Tapi, tak bisa ditampik bahwa media sosial juga memiliki efek negatif dan ini dapat memengaruhi kesejahteraan mental pengguna di dalamnya. Salah satu masalah yang banyak dialami sekarang ini adalah insecure atas dirinya sendiri.

Milenial saat ini pun menggaungkan yang namanya 'self-love'. Namun, apakah self-love di sini hanya diartikan sebagai cinta akan diri sendiri? Atau sejatinya ada makna lain di balik aksi positif tersebut?
Diterangkan Melissa Yunita, S.Psi, Expert Talent dari Ease, suatu komunitas yang peduli kesehatan mental, self love itu universal dan self love itu tidak bisa diukur dari kacamata Anda atau orang lain, tetapi tergantung dari diri Anda masing-masing.
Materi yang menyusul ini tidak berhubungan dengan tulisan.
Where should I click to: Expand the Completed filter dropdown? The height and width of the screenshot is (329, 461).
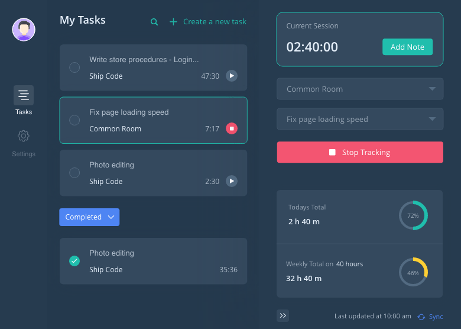pyautogui.click(x=89, y=217)
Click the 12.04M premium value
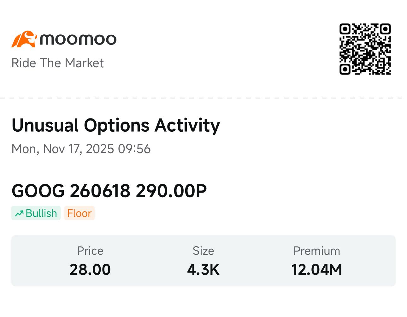407x317 pixels. point(317,270)
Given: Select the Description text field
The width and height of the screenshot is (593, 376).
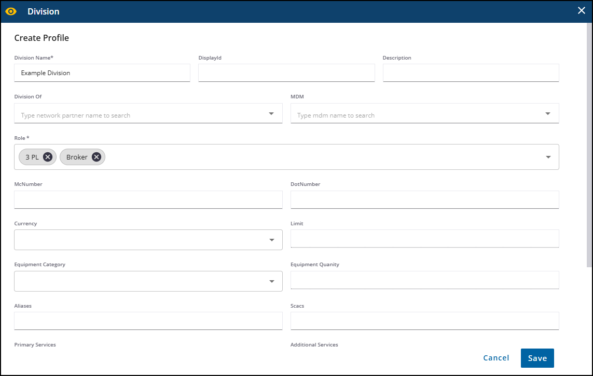Looking at the screenshot, I should click(x=471, y=73).
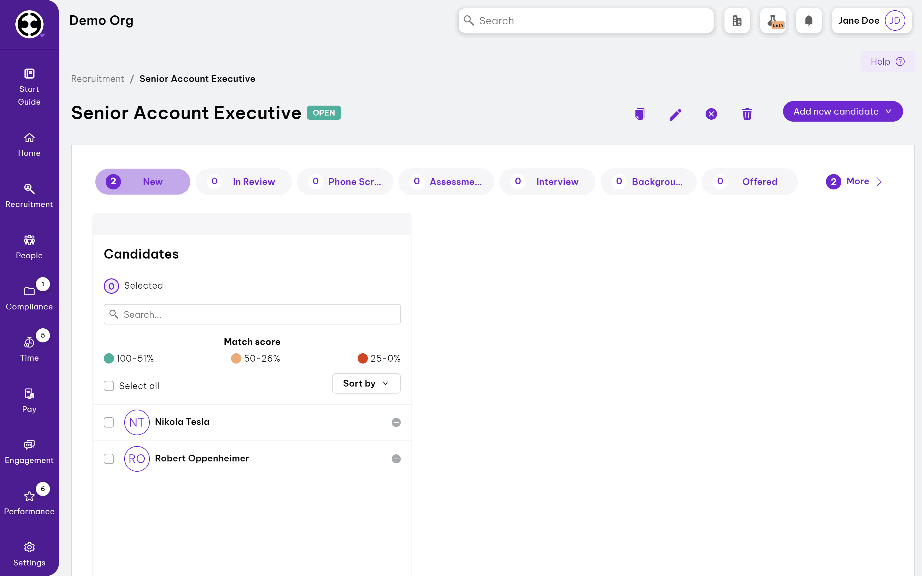The image size is (922, 576).
Task: Click the duplicate job posting icon
Action: pyautogui.click(x=640, y=114)
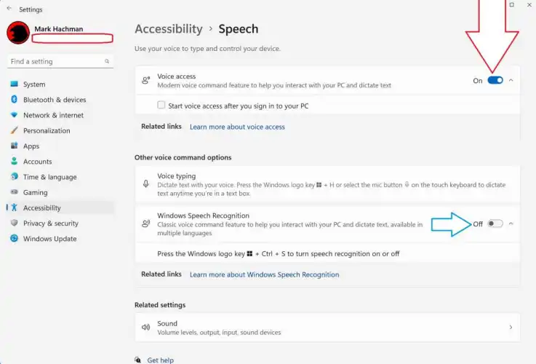The image size is (536, 364).
Task: Click the Personalization paintbrush icon
Action: tap(14, 131)
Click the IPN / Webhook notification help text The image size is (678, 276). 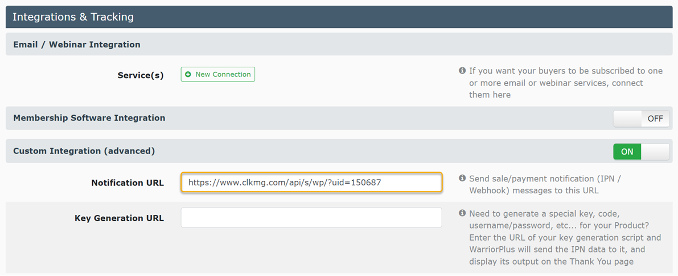coord(544,184)
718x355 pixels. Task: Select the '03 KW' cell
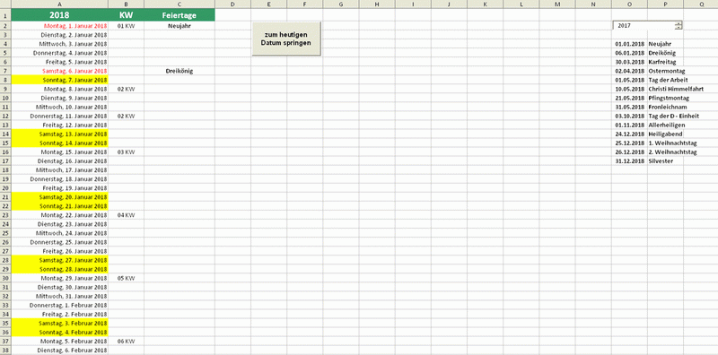click(x=126, y=152)
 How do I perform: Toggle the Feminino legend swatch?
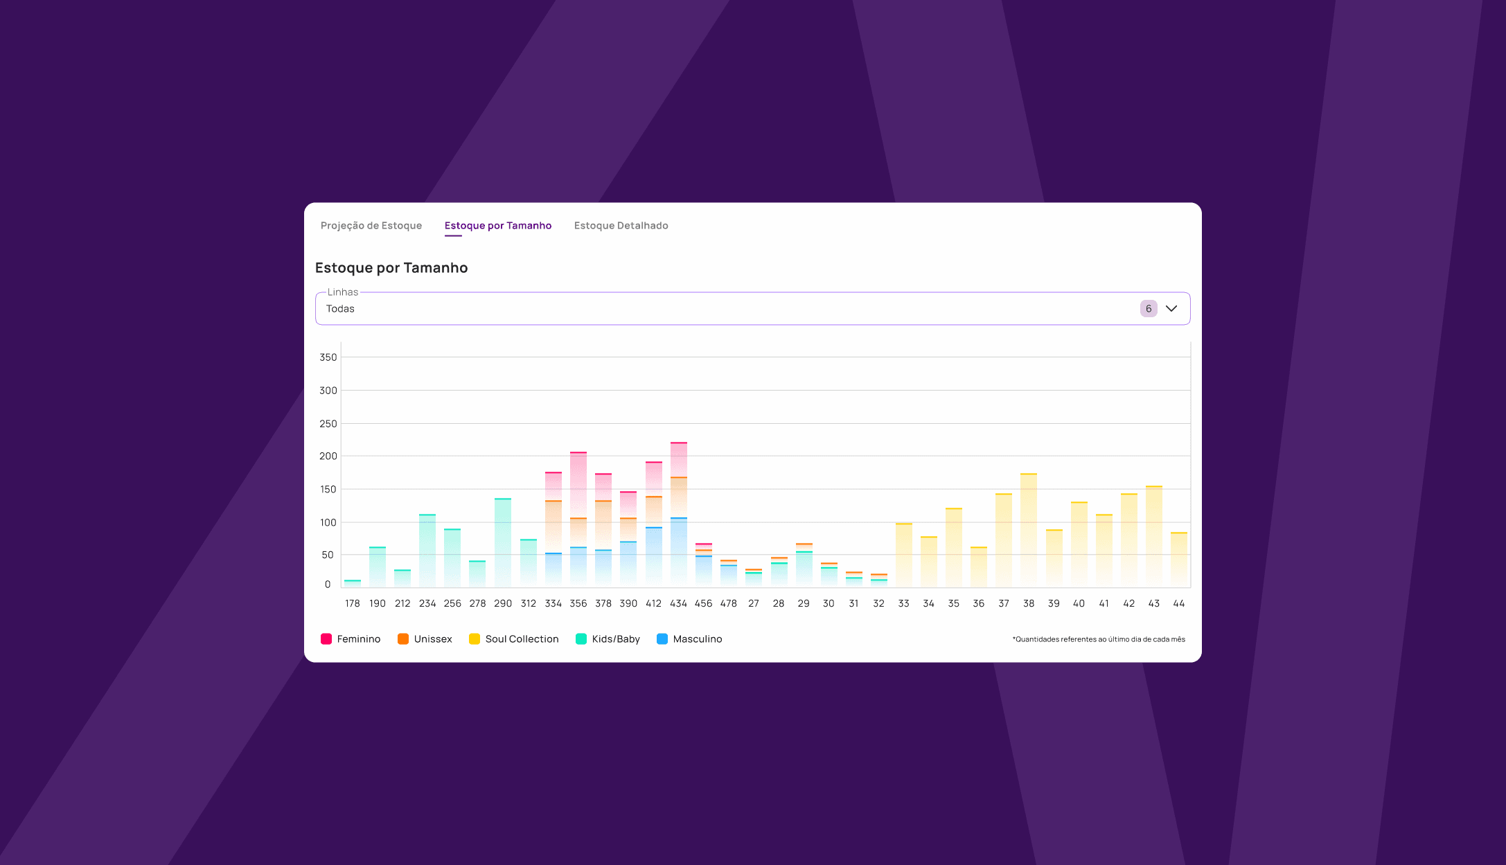click(x=326, y=639)
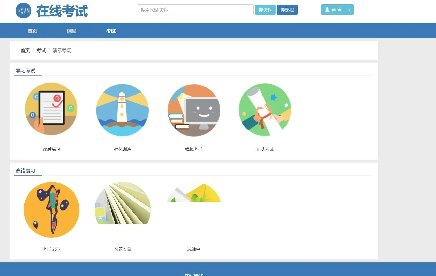The height and width of the screenshot is (276, 436).
Task: Click the 模拟考试 text label
Action: point(194,149)
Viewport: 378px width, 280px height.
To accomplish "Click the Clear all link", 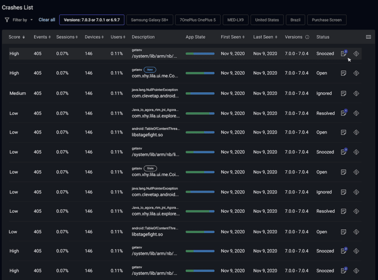I will click(47, 20).
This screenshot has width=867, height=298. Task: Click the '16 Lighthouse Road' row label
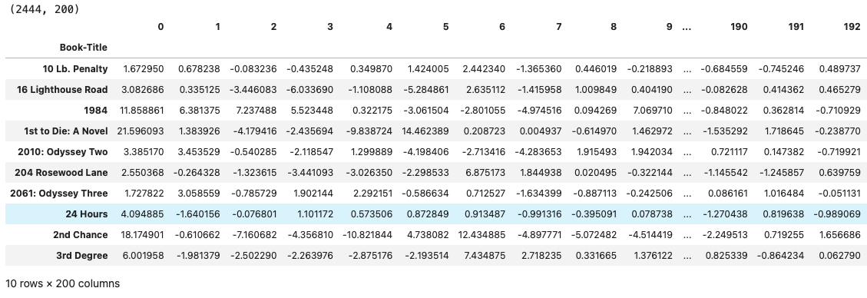[x=62, y=90]
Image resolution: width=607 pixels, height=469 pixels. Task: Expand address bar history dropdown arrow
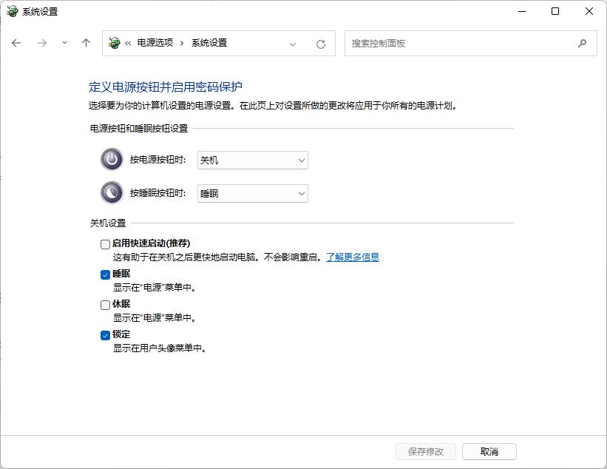point(293,44)
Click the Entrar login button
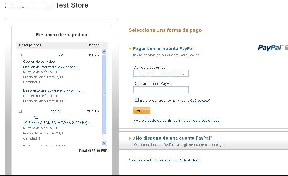Screen dimensions: 288x176 (x=142, y=110)
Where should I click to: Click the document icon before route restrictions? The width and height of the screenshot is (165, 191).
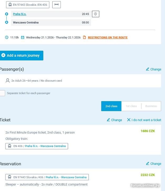84,37
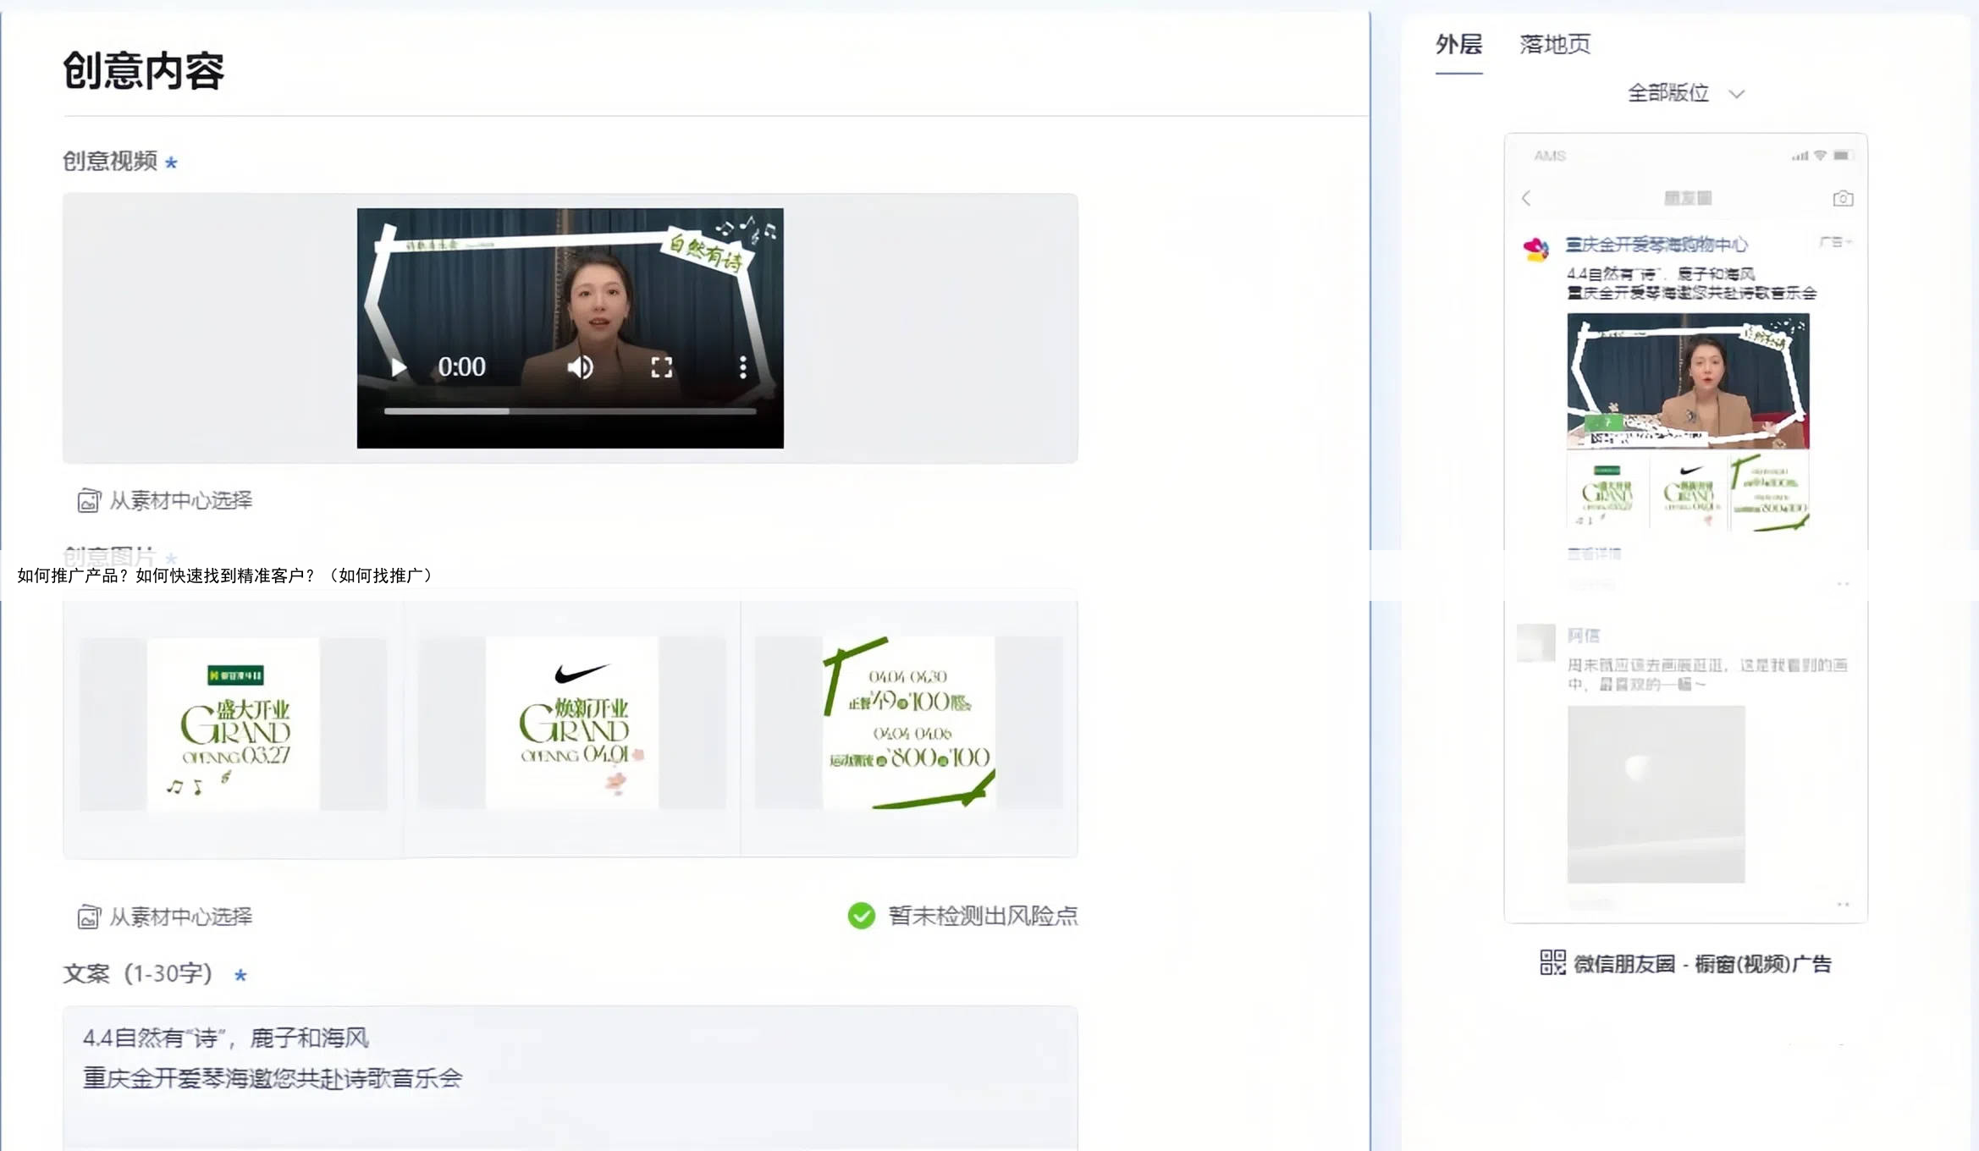
Task: Click the green risk-check status checkmark
Action: [x=861, y=916]
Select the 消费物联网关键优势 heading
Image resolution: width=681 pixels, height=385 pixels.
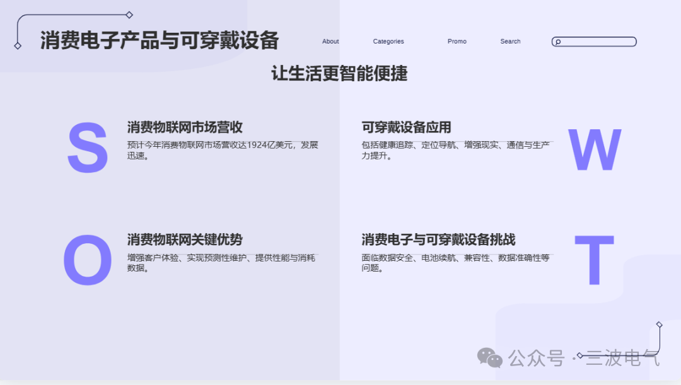(x=185, y=239)
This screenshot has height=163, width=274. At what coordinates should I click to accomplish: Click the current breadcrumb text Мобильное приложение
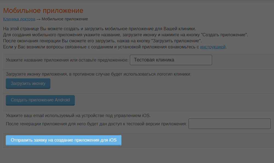[65, 19]
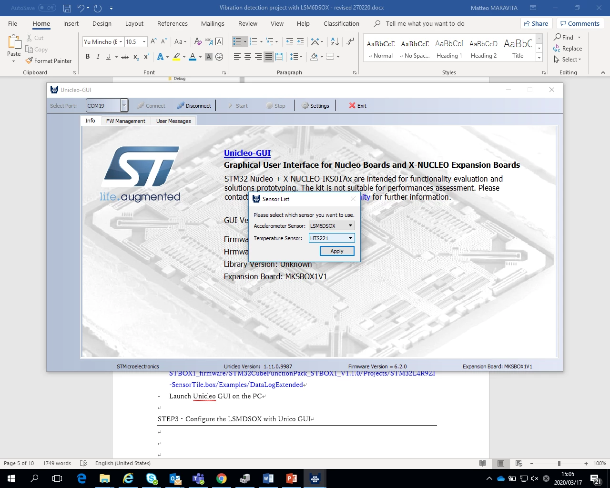Image resolution: width=610 pixels, height=488 pixels.
Task: Toggle strikethrough text formatting
Action: point(125,57)
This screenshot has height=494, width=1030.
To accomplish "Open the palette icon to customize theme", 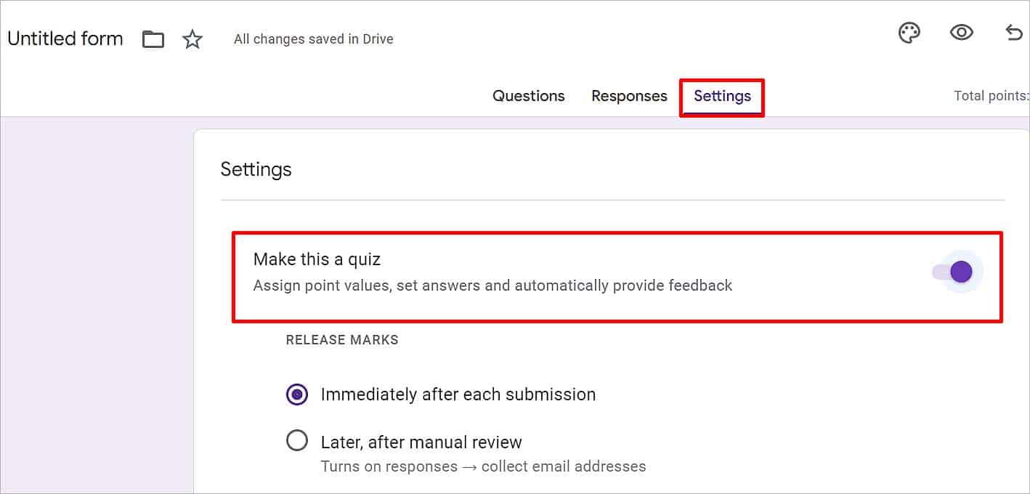I will coord(909,33).
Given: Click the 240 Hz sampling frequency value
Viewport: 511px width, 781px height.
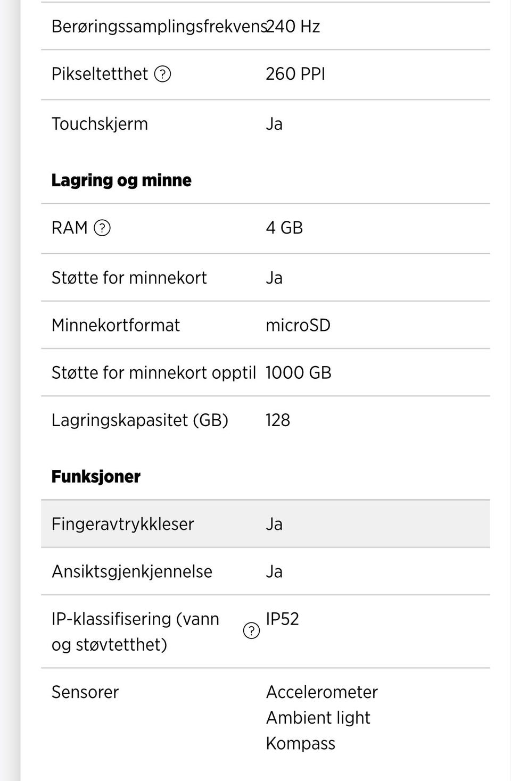Looking at the screenshot, I should point(293,27).
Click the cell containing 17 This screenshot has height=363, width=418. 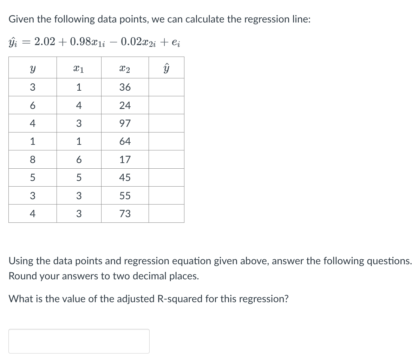(x=125, y=160)
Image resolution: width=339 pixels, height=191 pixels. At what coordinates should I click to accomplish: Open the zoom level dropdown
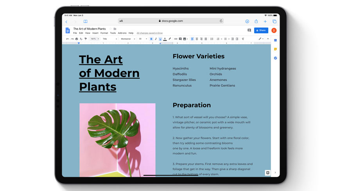tap(95, 39)
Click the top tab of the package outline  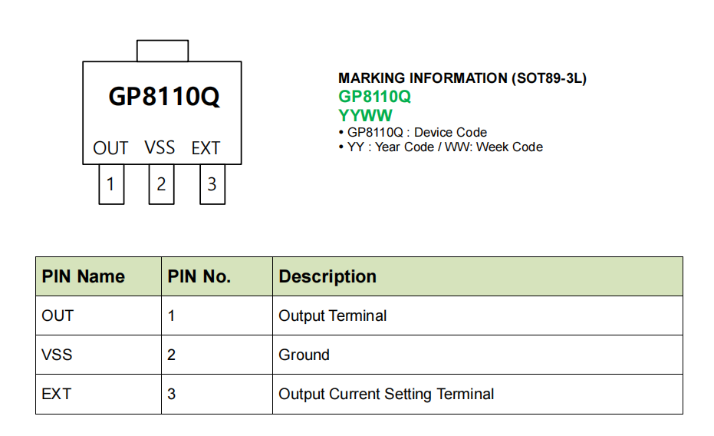(162, 51)
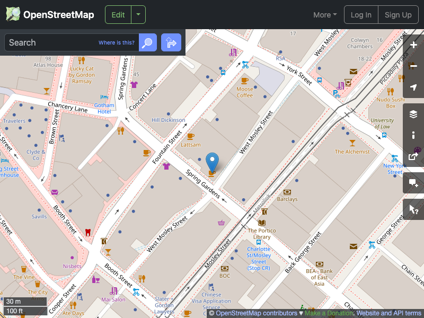
Task: Activate the query features cursor icon
Action: [x=413, y=209]
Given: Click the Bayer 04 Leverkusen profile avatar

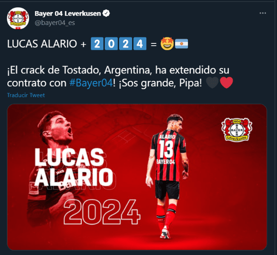Looking at the screenshot, I should point(18,18).
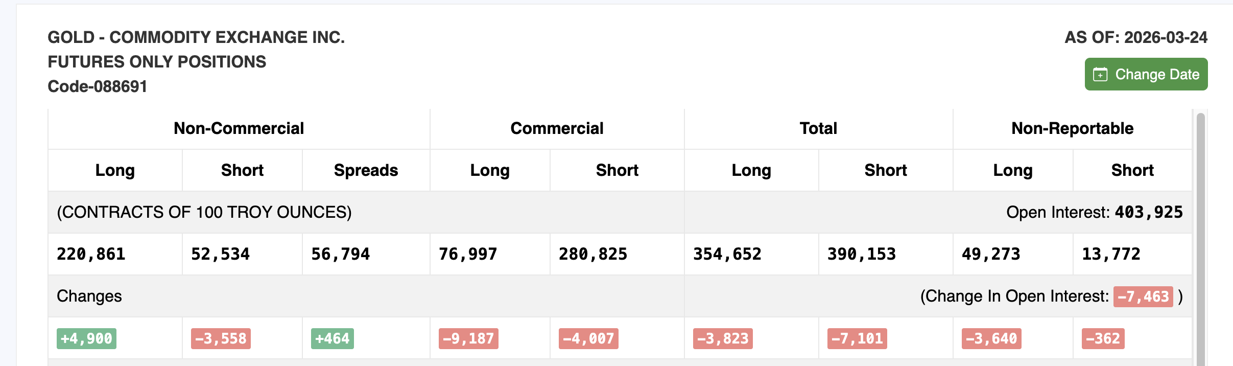Select the Spreads column label

point(365,170)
"Pada dasarnya, self love adalah tindakan menghargai dan mencintai diri sendiri," kata Melissa dalam Talkshow BonCabe dan Ease 'Self Love: Be Yourself, Be Original', beberapa waktu lalu.
Kondisi pandemi menciptakan kesulitan tersendiri dan memberi dampak nyata bagi kehidupan anak muda. Bergerak dari situ, Dipa Agung Utomo, Direktur Utama PT Kobe Boga Utama coba memberikan solusi bagi anak muda, dalam hal ini terkait kesehatan mental.